--- INPUT ---
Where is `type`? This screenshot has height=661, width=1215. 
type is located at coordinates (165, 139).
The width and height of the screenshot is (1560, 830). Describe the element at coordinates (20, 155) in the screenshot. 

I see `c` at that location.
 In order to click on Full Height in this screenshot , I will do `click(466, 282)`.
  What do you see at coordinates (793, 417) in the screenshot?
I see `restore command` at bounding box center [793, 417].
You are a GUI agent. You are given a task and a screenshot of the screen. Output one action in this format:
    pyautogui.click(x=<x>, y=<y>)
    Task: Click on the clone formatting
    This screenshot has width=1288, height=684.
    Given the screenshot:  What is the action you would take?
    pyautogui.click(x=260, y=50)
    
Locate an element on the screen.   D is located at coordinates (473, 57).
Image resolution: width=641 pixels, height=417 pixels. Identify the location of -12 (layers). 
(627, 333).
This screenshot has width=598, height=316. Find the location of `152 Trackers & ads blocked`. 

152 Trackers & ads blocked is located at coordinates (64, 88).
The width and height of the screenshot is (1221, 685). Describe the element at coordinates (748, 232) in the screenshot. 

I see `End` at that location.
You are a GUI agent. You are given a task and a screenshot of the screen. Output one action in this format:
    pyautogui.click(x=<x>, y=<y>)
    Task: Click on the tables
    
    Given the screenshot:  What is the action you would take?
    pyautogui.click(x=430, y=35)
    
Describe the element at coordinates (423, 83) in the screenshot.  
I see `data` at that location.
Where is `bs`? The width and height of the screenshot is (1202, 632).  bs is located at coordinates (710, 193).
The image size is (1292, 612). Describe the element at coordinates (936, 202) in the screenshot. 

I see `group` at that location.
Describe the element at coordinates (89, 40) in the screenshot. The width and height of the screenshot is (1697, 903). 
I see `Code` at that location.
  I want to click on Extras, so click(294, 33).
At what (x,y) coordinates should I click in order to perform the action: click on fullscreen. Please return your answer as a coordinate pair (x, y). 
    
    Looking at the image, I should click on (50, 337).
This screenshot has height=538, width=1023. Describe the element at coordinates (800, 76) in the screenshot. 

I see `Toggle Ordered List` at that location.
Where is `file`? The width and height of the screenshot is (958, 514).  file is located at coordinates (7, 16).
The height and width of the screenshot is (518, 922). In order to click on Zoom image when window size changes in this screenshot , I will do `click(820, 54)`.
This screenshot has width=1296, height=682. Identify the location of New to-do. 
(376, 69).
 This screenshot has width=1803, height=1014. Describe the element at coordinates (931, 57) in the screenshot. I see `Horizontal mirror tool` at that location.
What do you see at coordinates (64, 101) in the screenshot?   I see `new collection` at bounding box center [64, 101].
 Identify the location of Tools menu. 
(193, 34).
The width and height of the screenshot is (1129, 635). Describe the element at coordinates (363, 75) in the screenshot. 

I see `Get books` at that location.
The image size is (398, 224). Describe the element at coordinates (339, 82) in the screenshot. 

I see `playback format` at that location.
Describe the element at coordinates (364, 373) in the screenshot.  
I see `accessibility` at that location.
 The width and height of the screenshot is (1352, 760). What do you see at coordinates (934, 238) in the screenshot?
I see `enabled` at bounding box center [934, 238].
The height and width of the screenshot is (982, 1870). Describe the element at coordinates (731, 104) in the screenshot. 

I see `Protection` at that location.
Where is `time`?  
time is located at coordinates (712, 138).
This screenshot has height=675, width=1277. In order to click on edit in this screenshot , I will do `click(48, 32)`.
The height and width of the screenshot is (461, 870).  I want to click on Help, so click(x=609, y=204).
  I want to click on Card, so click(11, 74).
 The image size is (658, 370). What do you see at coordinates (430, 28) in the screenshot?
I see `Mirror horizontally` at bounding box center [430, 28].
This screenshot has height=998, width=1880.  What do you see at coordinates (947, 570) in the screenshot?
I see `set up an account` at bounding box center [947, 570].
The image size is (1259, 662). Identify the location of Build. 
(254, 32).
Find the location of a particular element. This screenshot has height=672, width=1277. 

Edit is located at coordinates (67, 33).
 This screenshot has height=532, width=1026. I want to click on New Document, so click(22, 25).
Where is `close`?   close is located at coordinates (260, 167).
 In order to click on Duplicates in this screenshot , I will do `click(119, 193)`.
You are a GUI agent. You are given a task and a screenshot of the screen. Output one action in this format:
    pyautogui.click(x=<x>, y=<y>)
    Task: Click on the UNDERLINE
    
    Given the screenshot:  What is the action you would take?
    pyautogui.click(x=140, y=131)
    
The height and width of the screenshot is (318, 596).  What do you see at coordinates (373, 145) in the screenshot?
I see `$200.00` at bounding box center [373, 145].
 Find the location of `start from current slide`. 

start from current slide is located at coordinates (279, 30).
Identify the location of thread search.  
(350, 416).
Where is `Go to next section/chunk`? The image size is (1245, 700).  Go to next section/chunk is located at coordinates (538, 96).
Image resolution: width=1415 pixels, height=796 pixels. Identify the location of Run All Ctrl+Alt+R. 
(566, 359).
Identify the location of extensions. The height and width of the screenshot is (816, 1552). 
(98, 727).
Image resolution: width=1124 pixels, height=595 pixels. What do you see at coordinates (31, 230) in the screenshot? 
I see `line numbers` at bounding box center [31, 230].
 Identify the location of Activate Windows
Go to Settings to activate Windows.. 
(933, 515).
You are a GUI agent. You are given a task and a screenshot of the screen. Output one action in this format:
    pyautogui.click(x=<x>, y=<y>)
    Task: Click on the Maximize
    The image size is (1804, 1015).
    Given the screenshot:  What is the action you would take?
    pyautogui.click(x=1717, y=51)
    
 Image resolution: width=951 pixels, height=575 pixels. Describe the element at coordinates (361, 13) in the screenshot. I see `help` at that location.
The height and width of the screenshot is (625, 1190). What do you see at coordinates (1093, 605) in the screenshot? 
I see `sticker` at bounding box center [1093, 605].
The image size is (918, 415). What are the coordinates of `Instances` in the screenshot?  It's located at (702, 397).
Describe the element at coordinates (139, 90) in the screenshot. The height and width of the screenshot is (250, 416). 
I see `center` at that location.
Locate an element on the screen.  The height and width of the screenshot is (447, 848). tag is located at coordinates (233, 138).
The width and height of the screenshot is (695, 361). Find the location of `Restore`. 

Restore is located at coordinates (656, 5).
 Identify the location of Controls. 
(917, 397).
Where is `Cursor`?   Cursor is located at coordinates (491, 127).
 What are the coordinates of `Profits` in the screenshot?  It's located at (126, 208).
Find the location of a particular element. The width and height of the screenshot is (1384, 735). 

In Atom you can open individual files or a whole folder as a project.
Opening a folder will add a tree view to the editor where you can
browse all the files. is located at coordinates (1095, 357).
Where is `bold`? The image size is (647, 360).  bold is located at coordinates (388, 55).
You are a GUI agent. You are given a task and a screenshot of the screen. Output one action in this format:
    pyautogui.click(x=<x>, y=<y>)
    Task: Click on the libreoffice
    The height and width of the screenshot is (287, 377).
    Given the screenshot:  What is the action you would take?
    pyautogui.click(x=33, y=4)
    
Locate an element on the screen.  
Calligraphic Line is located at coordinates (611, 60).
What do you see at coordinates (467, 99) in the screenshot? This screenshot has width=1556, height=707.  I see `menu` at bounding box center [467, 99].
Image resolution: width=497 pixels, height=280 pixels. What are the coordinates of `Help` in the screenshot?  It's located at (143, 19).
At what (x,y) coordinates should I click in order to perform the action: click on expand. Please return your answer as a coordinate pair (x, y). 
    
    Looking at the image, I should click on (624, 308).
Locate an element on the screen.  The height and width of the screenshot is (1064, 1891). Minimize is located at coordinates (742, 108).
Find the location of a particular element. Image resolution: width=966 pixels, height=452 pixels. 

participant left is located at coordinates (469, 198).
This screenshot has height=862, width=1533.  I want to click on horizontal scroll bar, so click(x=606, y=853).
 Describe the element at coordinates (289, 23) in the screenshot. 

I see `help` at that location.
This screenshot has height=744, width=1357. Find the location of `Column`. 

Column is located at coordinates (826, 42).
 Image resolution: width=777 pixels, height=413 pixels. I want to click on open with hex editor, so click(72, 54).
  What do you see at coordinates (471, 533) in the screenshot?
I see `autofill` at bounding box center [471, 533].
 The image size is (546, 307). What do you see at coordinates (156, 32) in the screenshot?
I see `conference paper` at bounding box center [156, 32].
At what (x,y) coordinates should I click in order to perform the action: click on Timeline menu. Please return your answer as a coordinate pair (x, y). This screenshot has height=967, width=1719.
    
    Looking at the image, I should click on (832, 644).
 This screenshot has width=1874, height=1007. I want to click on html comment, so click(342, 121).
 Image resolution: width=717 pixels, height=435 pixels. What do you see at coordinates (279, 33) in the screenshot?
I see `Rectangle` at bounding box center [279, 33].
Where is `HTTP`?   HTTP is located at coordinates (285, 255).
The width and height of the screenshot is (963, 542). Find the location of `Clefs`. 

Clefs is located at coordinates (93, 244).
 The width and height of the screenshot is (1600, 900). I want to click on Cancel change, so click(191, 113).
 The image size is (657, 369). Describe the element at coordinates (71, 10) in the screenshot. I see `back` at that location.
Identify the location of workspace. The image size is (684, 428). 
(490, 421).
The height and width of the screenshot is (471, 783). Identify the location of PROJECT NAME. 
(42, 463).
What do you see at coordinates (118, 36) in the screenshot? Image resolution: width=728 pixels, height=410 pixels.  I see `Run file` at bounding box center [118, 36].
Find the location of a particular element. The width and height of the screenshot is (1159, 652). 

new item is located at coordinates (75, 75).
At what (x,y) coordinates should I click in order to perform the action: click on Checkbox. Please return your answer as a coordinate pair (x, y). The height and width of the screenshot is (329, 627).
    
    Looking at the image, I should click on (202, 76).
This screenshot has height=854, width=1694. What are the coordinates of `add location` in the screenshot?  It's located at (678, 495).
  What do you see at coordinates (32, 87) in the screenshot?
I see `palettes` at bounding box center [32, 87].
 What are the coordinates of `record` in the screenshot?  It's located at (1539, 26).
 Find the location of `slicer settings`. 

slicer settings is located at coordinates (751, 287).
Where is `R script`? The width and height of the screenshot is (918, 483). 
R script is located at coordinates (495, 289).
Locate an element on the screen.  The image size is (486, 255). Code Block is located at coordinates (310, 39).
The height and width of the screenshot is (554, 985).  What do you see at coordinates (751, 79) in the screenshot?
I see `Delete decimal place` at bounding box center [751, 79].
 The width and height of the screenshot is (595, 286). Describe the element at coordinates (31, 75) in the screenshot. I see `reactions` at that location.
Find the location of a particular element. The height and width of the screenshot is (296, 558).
---
- [REQUIREMENTS]: Copy the entries word for word, beginning with the first line and ending with the line that contains "In order to click on Full", including that line.

- [PROBLEM SOLUTION]:
Where is `type`? This screenshot has height=661, width=1215. 
type is located at coordinates (165, 139).
The width and height of the screenshot is (1560, 830). Describe the element at coordinates (20, 155) in the screenshot. 

I see `c` at that location.
 In order to click on Full Height in this screenshot , I will do `click(466, 282)`.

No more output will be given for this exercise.